Without going into some wierd tricks, you will have to alter the near and/or far clip plane values. You have two options here. You can push the near clip plane away from the view point, of you can pull the far clip plane towards the view point. Since pushing the near clip plane out slightly helps FAR more than pulling the far clip plane, I suggest you push the near clip plane out. Just to give you an idea of how much more it helps. When you reduces the Z-fighting by pushing the near clip plane out from 1 to 10, you would have had to pull the far plane in from 7000 to 700 to get the same effect.
If you’re writing a flight simulator, it seems very unlikely to me that any terrain will be within the nearest 10 meters. Therefore you push the near plane out as far as you can while rendering the terrain/environment. When drawin the objects that can possibly be within 10 meter, you set the near plane to something very close and also changes the far clip plane to something closer, and then render these objects.
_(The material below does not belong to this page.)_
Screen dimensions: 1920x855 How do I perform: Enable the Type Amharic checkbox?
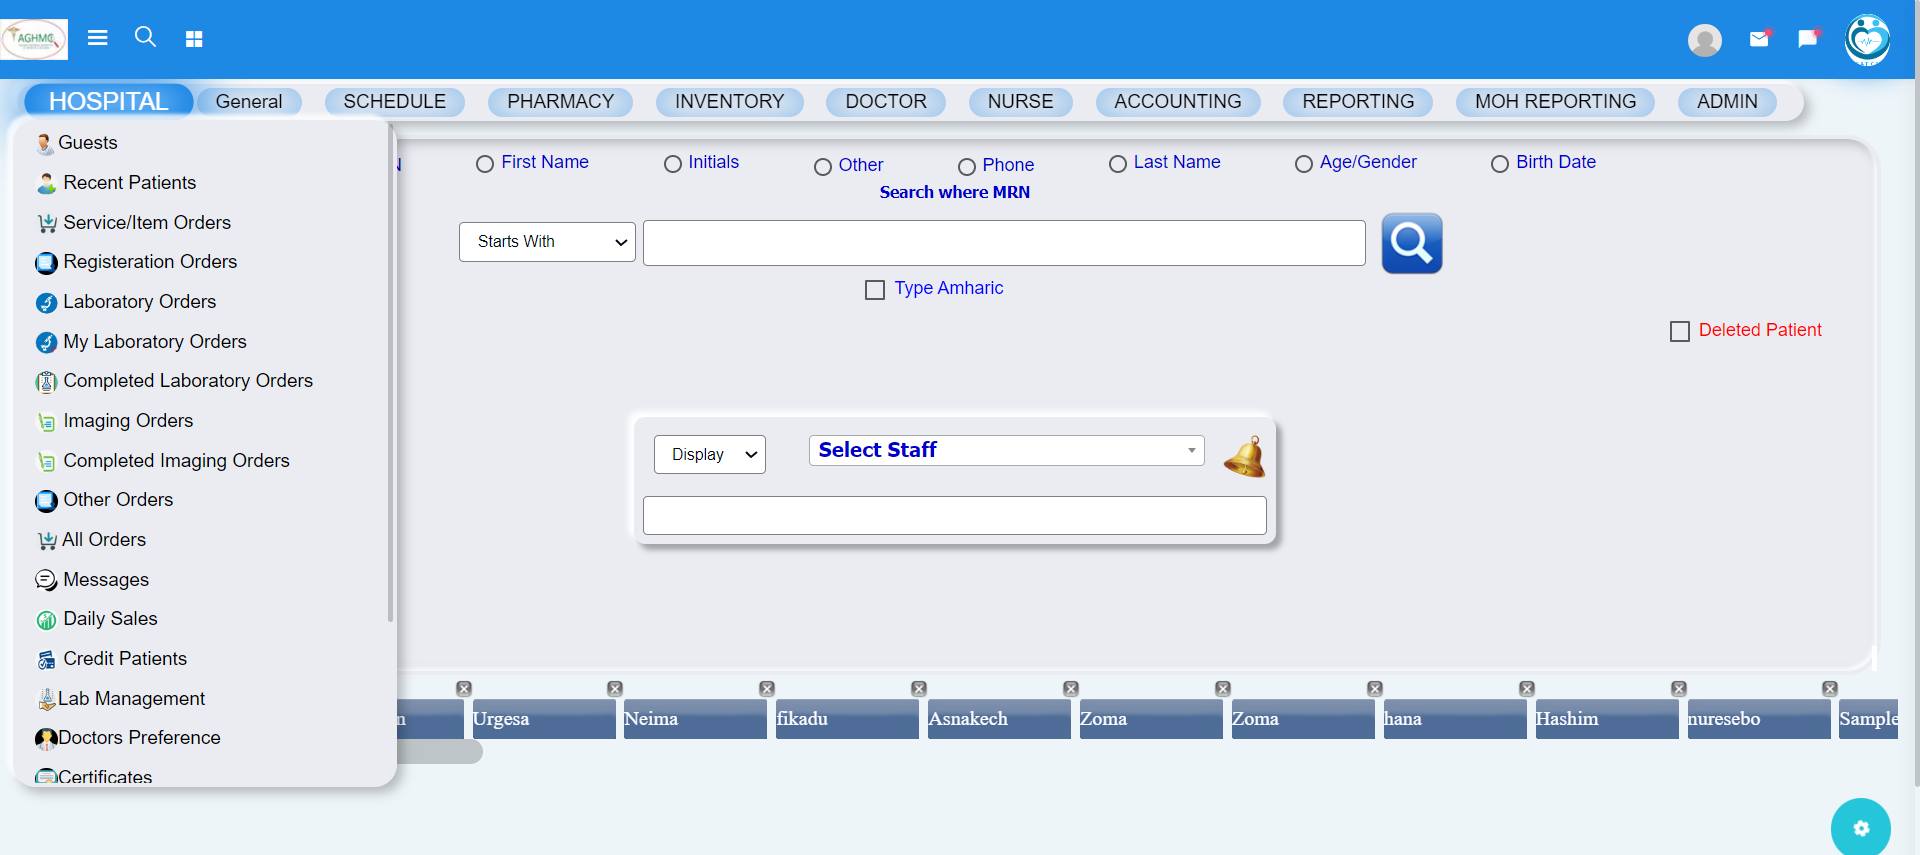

Most 16 bit Z buffer engines that need far view distances draws the scene twice:
draw sky box (clears color buffer)
clear Z buffer; set znear/far to 100/7000
draw all entities in the scene that intersect
the frustum from 100m to 7000m from the camera
clear Z buffer, set znear/far to 1/200
draw all entities in the scene that intersect
the frustum from 1m to 100m from the camera
Note the zfar of 200 in the second pass; this is to that you don’t get ugly clipping in the middle of objects at the 100m line.
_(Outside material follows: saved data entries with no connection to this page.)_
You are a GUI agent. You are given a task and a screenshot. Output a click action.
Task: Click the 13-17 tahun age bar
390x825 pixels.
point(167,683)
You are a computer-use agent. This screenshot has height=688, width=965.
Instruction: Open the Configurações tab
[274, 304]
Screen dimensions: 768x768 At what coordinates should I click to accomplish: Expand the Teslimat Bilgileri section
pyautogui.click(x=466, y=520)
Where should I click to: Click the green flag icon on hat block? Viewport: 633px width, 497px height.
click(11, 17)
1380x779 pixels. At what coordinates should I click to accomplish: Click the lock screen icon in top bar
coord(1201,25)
Note that anything that intersects the strip at 100 meters will then be drawn twice. That’s OK; it’s the price you pay for getting less Z fighting on 16 bit Z buffers.
You can also, alternately, instead of clearing the Z buffer the second time, use glDepthRange( 0.5, 1 ) for the first time, and just do DepthRange( 0, 0.5 ) for the second time (no second Z buffer clear). This means you’ll get 15 bits precision far, and 15 bits precision near, but that might be OK with 100/7000 and 1/200.